I like the components on the 55.. if you think about parting it out. 


Sent from my iPhone using Tapatalk


----------



## POC (Apr 16, 2017)

Thanks , Since getting them I have learned that these bikes are pretty rare and the 753 frames are quite popular. I just need to figure out a ballpark value so I can get them up for sale and into the hands of someone who will appreciate them and ride them !


----------



## POC (Apr 16, 2017)

If I do part them out they will probably go to eBay , But I'll make it aware here . I'm leaning towards keeping them complete.


----------



## POC (Apr 16, 2017)

Thanks , I'm not really a rider. Just trying to get info on value etc... and get them up for sale .


----------



## No Time Toulouse (Sep 7, 2016)

The frames alone are worth $200+. I'm betting $400+, if in decent condition. How much did you buy them for?

I often go to estate sales, but NEVER see a bike as good as these!


----------



## POC (Apr 16, 2017)

I don't want to disclose what I paid but I got a pretty good deal... There were some extra parts , etc.. included as well.


----------



## hfc (Jan 24, 2003)

Just in case you don't have experience selling bikes - you will get more by parting the bike out unless it's a classic with OEM or complete uniform appropriate spec'ed parts. 

I would think a 753 frame/fork from a quality builder in good condition should fetch $300-500 on eBay.


----------



## kiwisimon (Oct 30, 2002)

Definitely sell it parted out. Vintage parts esp' in primo condition for the right buyer will get more than the frame. Take your time and clean everything up before you put them up for sale. In a way I'm sad to see complete bikes not get ridden but then again it's like a donor body giving life to many other people. good luck. Oh how much is it worth? everything and nothing to the right or wrong people. Auction is the only way to know the current market price.


----------



## sukri131 (Jun 27, 2017)

POC said:


> Hello , New guy here ...  I hope it's OK for me to post this as this forum seems to have the most knowledgeable people on these bikes.
> I'm not much of a rider but I do buy some vintage / collectible bikes to resell for some extra $. That being said , I knew enough to grab these 2 bikes from an estate sale a few days ago . From what I can tell they are both original 1986 - 1987 Look Bernard Hinault Reynolds 753 bikes.
> The Bernard Hinault Equipe has a serial # of B55S4 , Which I believe makes it the 4th built of that size. It has Campy dropouts & headset & Mavic components.
> The other appears to be approx. 60-61cm. From the few hours of online research I have done , there does not appear to be many of these that exist . I stumbled across a 1987 Look catalog online and it is in there. They show it as a "Prestige KR 65 " model. The serial # on the BB looks like 3109 , No other #'s that I see. It has Dura Ace components and Mavic Helium wheelset.
> ...


What's the size for that Look bernard hinault equip? Been looking for one myself 😅😅

Sent from my SM-G925F using Tapatalk


----------



## PJay (May 28, 2004)

Actually, looking them over, the bikes are really trash.
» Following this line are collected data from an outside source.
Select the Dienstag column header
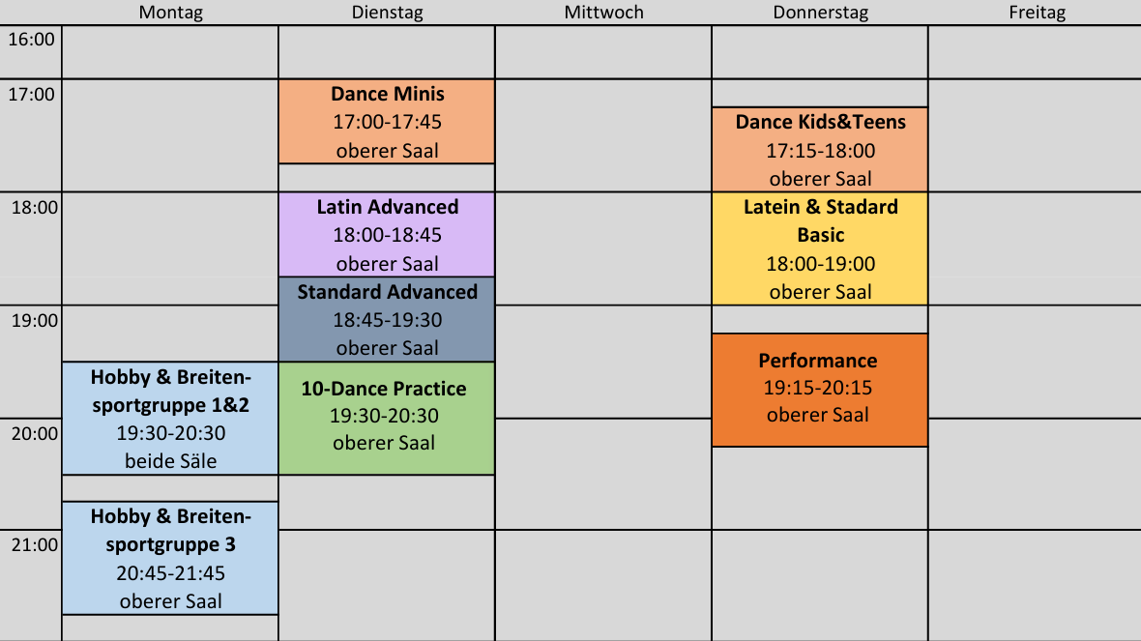[x=387, y=13]
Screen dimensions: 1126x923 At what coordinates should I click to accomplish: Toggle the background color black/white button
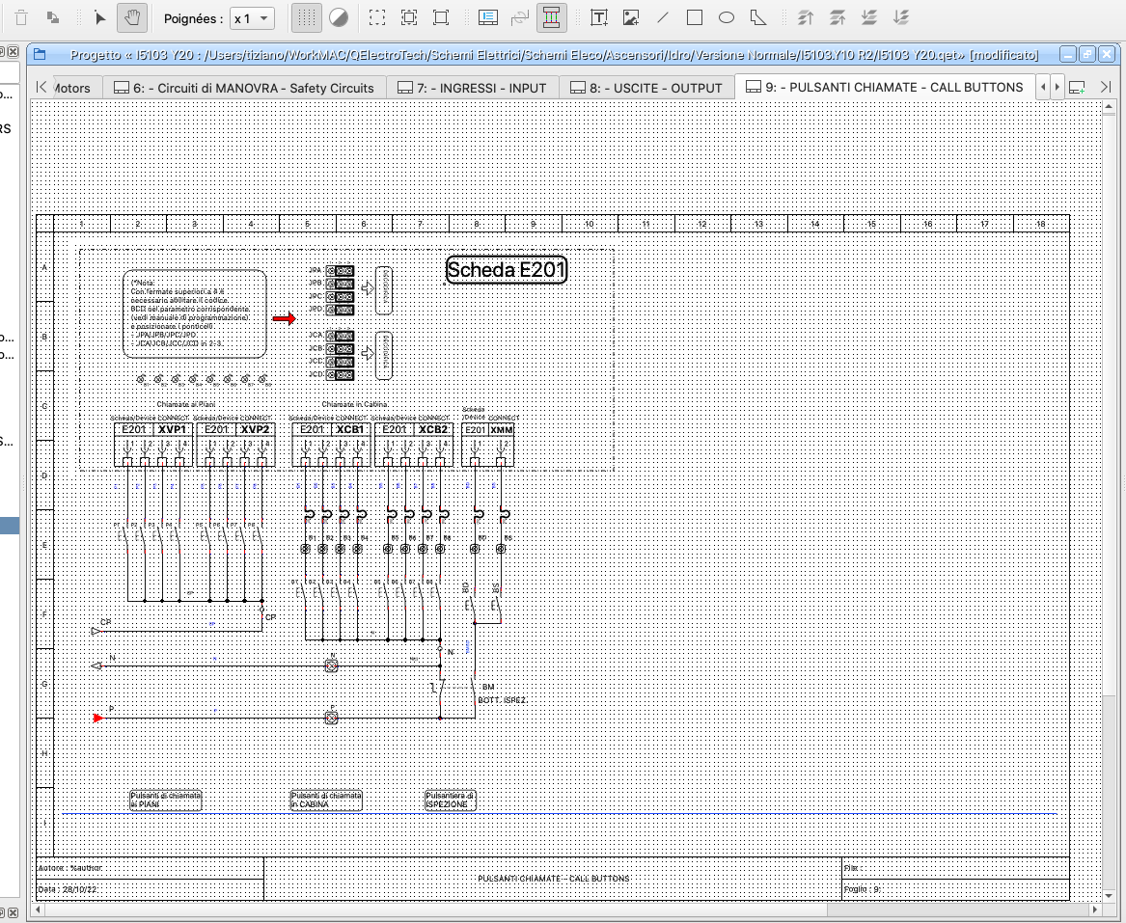[x=339, y=18]
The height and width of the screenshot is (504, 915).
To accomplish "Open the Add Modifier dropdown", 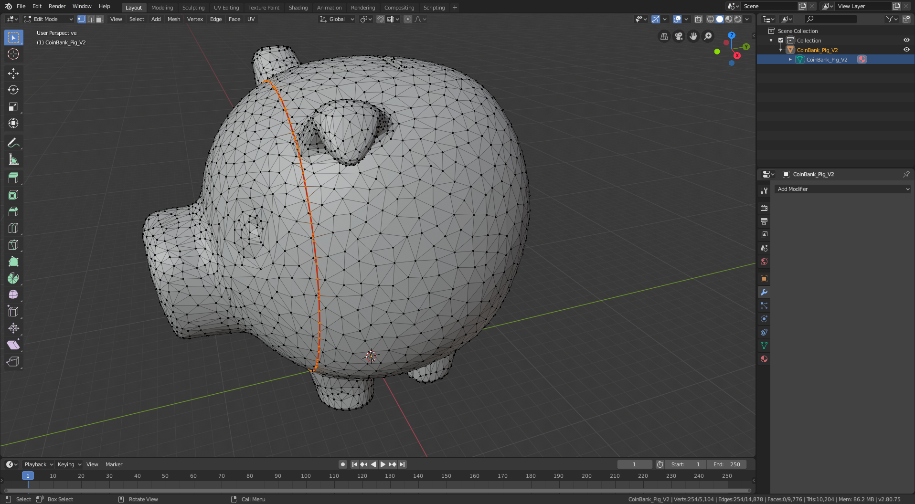I will pos(843,189).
To help you out, I will buy them off ya for $200 for both. To be nice, I will pay for shipping, too.


----------



## Zw331 (Oct 22, 2017)

*Look Bernard Hinault value*

I have a Hinault LOOK 753r as well...c record and super record mix. Mavic rims cinelli stem bar, red carbon look pedals and its a 55...I get offers up to 2k for it all the time. Some call it the holy grail as it was iconic in the TDF with LeMond,Hinault, Hampstens La Vie Claire team....dont let someone lowball you. Just the frame you can get $600 and up since they are rare. Goodluck


----------